# Exercise objective:
Copy the part of the TiVo forum thread starting at "I missed you" and ending at "the same time...", swapping "weekend" for "holidays".

I have the same problem. Answers seem very thin on the ground  

I will be borrowing another Tivo (believe it or not fully subbed but unused for 2 years  ) while I work on mine. I am going to try a different hard disk as I think (hope) the problem might be a corruption there.

If I have any succes I will let you know.


----------



## Paperface (Sep 14, 2005)

Warble said:


> I have the same problem. Answers seem very thin on the ground
> 
> I will be borrowing another Tivo (believe it or not fully subbed but unused for 2 years  ) while I work on mine. I am going to try a different hard disk as I think (hope) the problem might be a corruption there.
> 
> If I have any succes I will let you know.


It does sound like the same problem, which is a slight comfort, as it means it might not be my fault 

I'll let you know if I manage to fix it too.

Cheers,

Dave


----------



## OzSat (Feb 15, 2001)

Power off TiVo for 60 seconds and try again.


----------



## Warble (Sep 2, 2002)

I know I have powered off - but didn't leave it for 60 secs. Will try that after the other half has had her daily helping of Corrie!


----------



## Paperface (Sep 14, 2005)

My problem seems to have just gotten worse.

My cachecard, or something it on the blink. On boot up, everything goes as normal, cachecard caches data, then after that the network interface comes up. The problem is, a little after that the network interface goes back down again.

I've watched the little lights on the cachecard a couple of times as it boots and it all seems to go fine (power light comes on, cache light flickers, link light comes on) but at the final stage the link light goes off.

Now, I've not changed anything on the tivo for a couple of weeks, but in taking the cover off to watch the lights on the cachecard and such, I notice the hard disc sounding what I can only describe as 'crunchy' which I hadn't noticed before. Do I have a failing hard disc and is it this that is causing the cachecard/update problems, or is it more likely to be a cachecard hardware issue?

Any help very gratefully received.

PS. Did anyone notice the board disappeared earlier?


----------



## Paperface (Sep 14, 2005)

Warble said:


> I am going to try a different hard disk as I think (hope) the problem might be a corruption there.


I missed you saying that. My brain still seems to think it's the weekend! It's sounding like my disk might be at fault too - odd that it happened at the same time...

# Supplied material:
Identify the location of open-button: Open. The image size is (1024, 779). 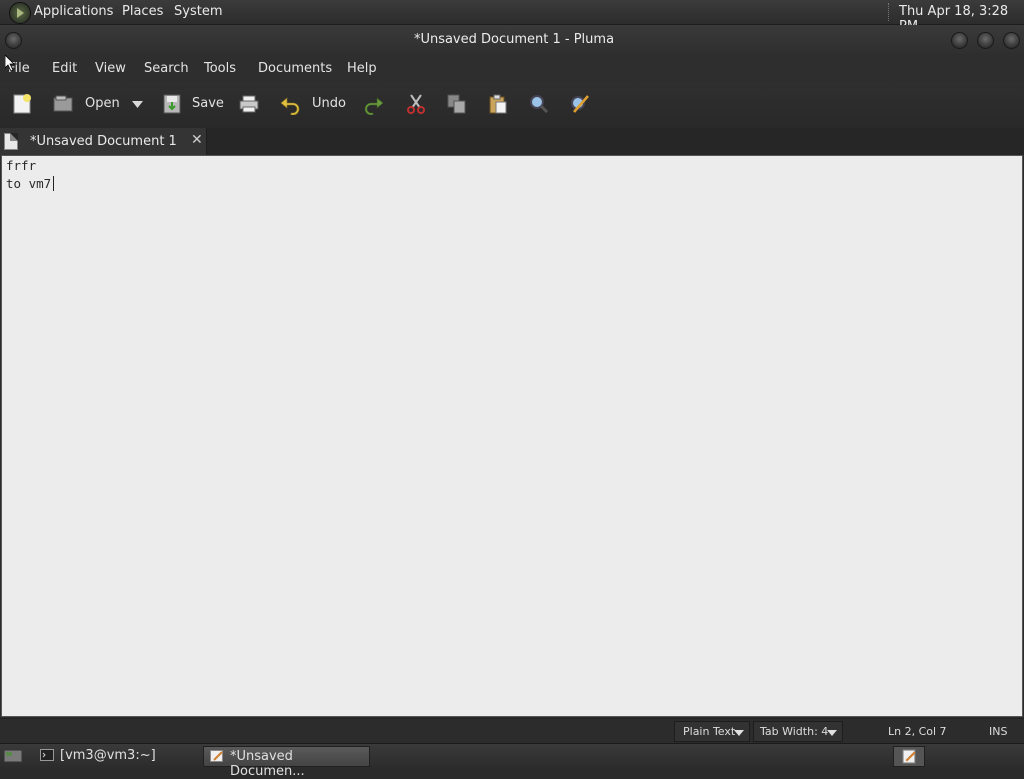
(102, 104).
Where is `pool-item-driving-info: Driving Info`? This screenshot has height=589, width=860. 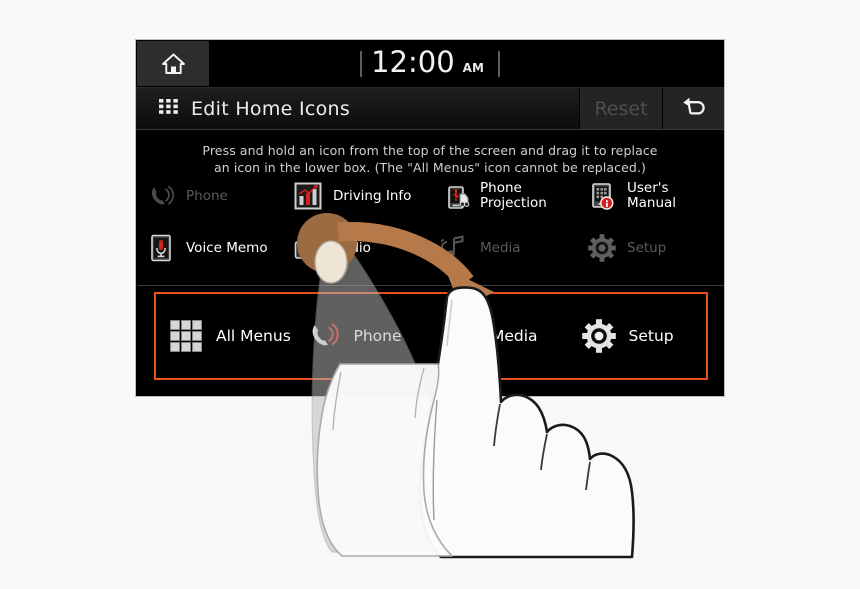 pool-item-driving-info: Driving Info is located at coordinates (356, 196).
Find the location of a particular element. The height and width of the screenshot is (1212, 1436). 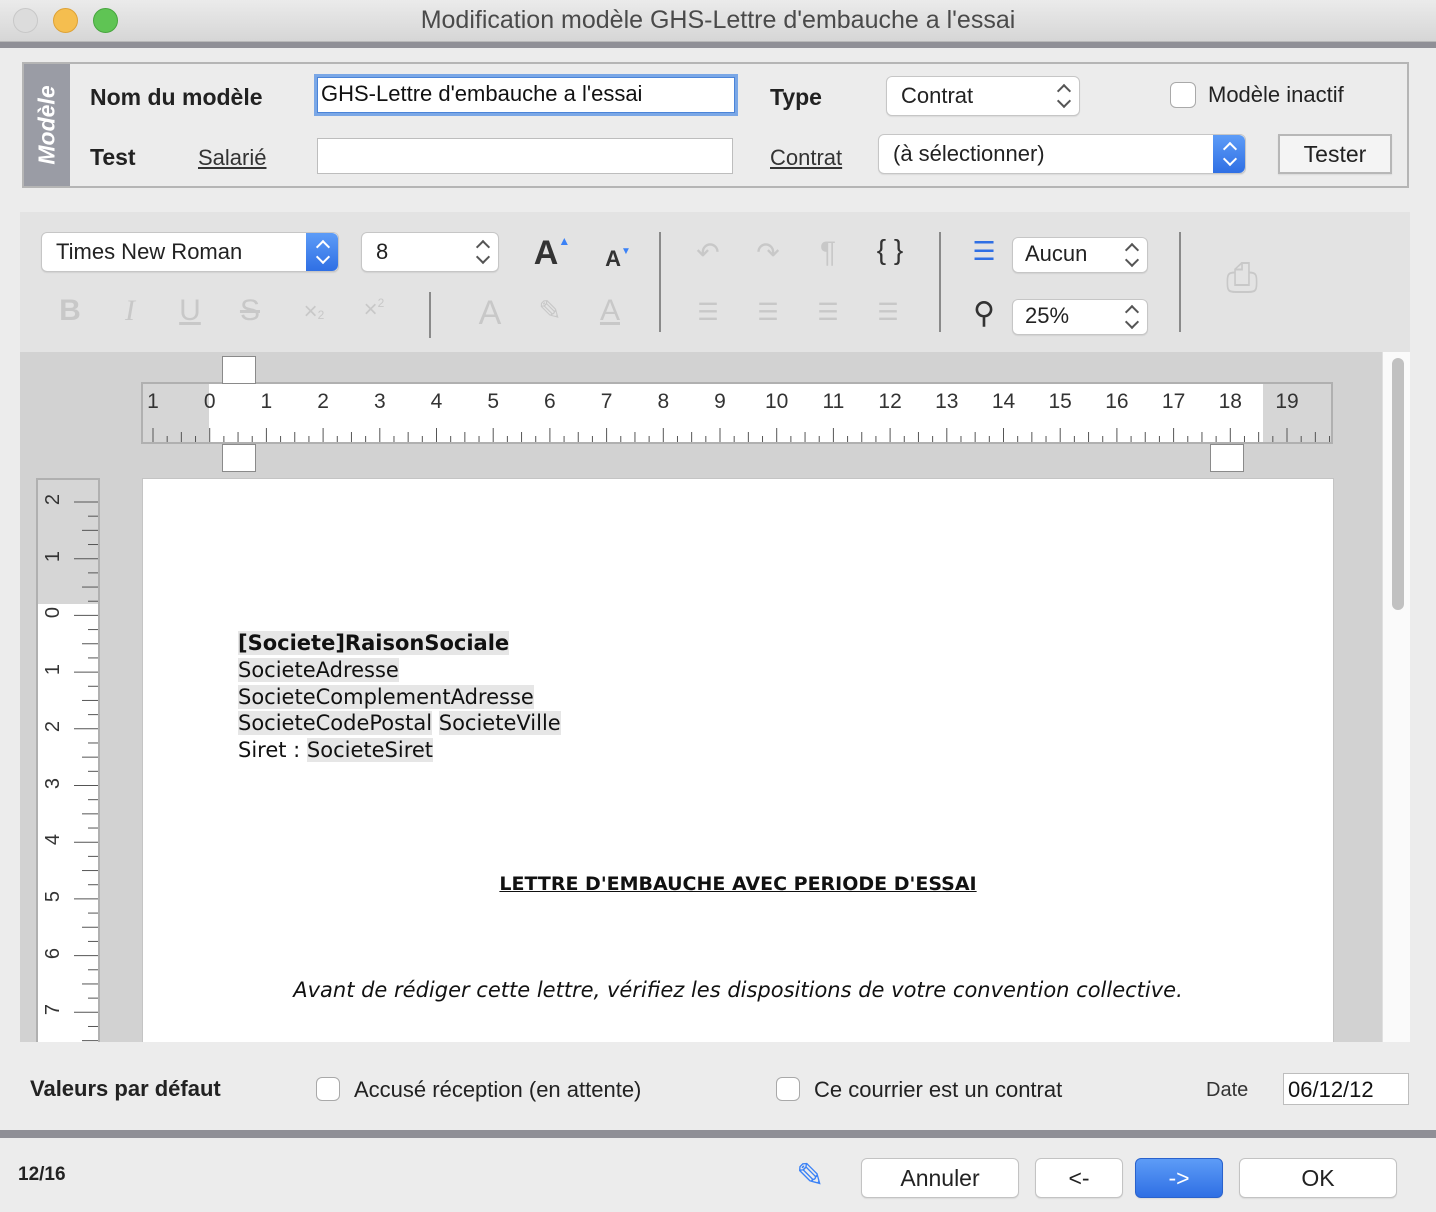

# Response:
I missed you saying that. My brain still seems to think it's the holidays! It's sounding like my disk might be at fault too - odd that it happened at the same time...